> _DOCUMENT EXCERPT_
Laugh out loud science
11 Oct 2006 by Evoluted New Media
If yet another Nobel Prize has slipped through your fingers this year then fear not – next year perhaps you could aim for an Ig Nobel
If yet another Nobel Prize has slipped through your fingers this year then fear not – next year perhaps you could aim for an Ig Nobel
The 2006 Ig Nobel Prize ceremony at Harvard University |
"The prizes are intended to celebrate the unusual, honour the imaginative - and stimulate people's interest in science, medicine and technology," said Marc Abrahams, editor of the science humour magazine Annals of Improbable Research, which sponsors the awards.
Winners this year included Ivan R. Schwab, of University of California, and the late Philip R.A. May of the University of California Los Angeles, for exploring and explaining why woodpeckers don't get headaches (the answer lies in a shock absorbing tongue by the way); Wasmia Al-Houty of Kuwait University and Faten Al-Mussalam of the Kuwait Environment Public Authority, for showing that dung beetles are finicky eaters; and Antonio Mulet, José Javier Benedito and José Bon of the University of Valencia, Spain, for their study “Ultrasonic Velocity in Cheddar Cheese as Affected by Temperature.”

> _TASK 1_
Repeat everything in the Ig Nobel article from "Laugh out loud" down to "sponsors the awards.".
> _TASK 2_
Answer these questions about the Ig Nobel article:
(a) Which magazine sponsors the awards?
(b) What explains why woodpeckers don't get headaches?
(c) Where was the 2006 ceremony held?
> _TASK 3_
Carry the Ig Nobel article on past its last sentence.
The material that comes next is separate from the Ig Nobel article.

> _RECORDED DATA_
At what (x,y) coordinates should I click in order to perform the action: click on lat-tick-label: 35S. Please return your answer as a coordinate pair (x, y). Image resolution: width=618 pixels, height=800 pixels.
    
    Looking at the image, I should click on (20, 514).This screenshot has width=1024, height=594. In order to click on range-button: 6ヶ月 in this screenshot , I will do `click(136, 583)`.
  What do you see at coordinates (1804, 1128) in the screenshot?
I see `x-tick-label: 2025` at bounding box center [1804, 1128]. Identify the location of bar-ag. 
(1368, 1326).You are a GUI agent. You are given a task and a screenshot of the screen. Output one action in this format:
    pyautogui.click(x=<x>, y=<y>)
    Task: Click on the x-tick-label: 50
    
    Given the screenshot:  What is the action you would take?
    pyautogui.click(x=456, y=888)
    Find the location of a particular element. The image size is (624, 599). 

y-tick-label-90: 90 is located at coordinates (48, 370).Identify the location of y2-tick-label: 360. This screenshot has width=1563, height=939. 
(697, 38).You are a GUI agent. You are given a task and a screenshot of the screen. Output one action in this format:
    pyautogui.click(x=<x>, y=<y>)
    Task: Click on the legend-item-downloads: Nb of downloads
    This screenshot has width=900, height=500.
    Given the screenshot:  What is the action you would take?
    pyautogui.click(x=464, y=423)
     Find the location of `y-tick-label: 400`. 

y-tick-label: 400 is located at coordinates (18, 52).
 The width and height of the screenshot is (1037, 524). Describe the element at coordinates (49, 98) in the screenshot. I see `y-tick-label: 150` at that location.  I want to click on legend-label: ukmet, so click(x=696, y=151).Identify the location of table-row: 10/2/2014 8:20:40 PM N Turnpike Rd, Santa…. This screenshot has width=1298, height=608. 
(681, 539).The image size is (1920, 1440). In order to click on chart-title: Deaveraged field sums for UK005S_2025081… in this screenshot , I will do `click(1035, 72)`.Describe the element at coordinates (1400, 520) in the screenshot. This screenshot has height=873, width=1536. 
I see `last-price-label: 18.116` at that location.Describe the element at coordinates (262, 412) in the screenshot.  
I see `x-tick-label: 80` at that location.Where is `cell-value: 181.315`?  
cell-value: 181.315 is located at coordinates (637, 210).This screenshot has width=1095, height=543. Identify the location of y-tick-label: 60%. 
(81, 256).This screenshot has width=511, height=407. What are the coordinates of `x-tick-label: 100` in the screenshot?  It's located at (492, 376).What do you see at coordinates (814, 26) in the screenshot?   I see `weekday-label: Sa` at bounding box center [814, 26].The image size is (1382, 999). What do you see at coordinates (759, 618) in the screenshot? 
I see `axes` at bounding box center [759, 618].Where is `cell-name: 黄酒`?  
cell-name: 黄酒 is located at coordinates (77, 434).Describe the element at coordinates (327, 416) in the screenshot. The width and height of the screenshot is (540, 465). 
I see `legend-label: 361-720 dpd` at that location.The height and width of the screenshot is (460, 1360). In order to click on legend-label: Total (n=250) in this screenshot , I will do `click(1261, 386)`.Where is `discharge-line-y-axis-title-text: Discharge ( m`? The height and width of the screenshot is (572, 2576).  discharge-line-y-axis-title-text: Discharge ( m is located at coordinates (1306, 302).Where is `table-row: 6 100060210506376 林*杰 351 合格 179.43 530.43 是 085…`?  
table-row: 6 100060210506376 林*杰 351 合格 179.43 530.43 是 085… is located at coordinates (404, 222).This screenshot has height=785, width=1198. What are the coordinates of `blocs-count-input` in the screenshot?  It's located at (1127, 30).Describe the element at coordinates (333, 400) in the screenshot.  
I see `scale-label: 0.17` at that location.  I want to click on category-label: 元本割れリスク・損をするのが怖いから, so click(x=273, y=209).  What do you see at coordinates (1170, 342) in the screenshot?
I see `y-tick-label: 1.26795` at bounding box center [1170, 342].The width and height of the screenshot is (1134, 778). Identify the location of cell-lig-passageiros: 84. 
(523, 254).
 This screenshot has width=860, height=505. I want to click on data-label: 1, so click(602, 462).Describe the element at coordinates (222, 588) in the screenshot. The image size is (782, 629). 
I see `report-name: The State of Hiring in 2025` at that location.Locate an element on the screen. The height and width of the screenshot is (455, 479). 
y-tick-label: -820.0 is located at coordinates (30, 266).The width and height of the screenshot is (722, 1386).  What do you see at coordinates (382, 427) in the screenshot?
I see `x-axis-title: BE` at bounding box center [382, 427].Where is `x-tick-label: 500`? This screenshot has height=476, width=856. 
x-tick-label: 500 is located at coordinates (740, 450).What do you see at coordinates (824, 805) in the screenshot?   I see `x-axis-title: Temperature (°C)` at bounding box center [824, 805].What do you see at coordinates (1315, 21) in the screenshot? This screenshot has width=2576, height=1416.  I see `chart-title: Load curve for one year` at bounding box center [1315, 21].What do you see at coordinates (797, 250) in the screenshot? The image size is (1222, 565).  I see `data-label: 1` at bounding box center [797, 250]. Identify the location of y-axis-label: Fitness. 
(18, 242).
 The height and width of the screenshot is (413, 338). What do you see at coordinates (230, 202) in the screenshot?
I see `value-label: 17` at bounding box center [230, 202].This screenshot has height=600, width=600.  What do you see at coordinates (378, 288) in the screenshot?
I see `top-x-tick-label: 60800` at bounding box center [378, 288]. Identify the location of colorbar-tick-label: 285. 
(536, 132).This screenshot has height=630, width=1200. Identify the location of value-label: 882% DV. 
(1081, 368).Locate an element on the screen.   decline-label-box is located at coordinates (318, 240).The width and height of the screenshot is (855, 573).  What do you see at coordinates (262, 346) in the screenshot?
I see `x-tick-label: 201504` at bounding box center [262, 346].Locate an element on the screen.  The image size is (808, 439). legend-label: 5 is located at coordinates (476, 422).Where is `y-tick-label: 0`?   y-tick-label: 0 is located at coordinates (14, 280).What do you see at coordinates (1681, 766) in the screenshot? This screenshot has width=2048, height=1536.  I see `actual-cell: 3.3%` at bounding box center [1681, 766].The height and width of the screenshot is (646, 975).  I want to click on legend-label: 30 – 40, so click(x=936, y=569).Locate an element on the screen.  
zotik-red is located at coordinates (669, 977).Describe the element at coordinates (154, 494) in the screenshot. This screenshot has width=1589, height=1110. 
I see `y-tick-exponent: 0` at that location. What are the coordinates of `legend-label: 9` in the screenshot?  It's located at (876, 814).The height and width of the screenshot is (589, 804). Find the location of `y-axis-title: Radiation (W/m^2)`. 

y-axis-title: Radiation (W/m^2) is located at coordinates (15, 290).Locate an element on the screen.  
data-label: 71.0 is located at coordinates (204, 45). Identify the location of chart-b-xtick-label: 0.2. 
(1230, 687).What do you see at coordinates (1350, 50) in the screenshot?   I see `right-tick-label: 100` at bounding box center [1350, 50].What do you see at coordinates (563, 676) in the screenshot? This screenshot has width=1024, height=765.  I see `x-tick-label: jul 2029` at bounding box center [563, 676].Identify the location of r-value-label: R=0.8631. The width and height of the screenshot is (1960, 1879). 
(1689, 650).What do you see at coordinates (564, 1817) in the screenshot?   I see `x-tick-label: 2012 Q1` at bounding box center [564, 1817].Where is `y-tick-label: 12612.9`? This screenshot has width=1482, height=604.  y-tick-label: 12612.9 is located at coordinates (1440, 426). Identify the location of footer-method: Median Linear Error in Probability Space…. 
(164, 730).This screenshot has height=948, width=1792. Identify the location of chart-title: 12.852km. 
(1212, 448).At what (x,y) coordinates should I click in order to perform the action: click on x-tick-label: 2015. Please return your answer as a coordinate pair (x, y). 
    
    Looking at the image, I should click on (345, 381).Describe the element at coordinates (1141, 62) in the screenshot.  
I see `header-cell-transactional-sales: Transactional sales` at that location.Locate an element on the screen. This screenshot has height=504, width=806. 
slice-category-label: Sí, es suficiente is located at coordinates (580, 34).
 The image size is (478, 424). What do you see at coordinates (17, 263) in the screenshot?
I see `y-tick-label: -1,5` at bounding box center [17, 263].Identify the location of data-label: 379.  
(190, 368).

> _TASK ANSWER 1_
Laugh out loud science
11 Oct 2006 by Evoluted New Media
If yet another Nobel Prize has slipped through your fingers this year then fear not – next year perhaps you could aim for an Ig Nobel
If yet another Nobel Prize has slipped through your fingers this year then fear not – next year perhaps you could aim for an Ig Nobel
The 2006 Ig Nobel Prize ceremony at Harvard University |
"The prizes are intended to celebrate the unusual, honour the imaginative - and stimulate people's interest in science, medicine and technology," said Marc Abrahams, editor of the science humour magazine Annals of Improbable Research, which sponsors the awards.

> _TASK ANSWER 2_
(a) Annals of Improbable Research
(b) A shock absorbing tongue
(c) Harvard University

> _TASK ANSWER 3_
The awards highlight that even science that seems funny or absurd can have considerable merit. A perfect example of this was the winner of the Medicine prize.
Francis M. Fesmire of the University of Tennessee College of Medicine, scooped the award for his medical case report “Termination of Intractable Hiccups with Digital Rectal Massage”. After encountering a patient suffering from a bout of hiccups that had lasted for three days, Dr Fesmire tried conventional cures such as pulling the patient’s tongue and making him gag, but found they didn’t work, so he decided to try something new.
“Quite why Dr Fesmire decided to try this in the first place I'm not sure. But that is why he is a pioneer of medical science, and I am not.” Said Abrahams.
The awards were handed out by genuine Nobel Laureates at Harvard University in the US.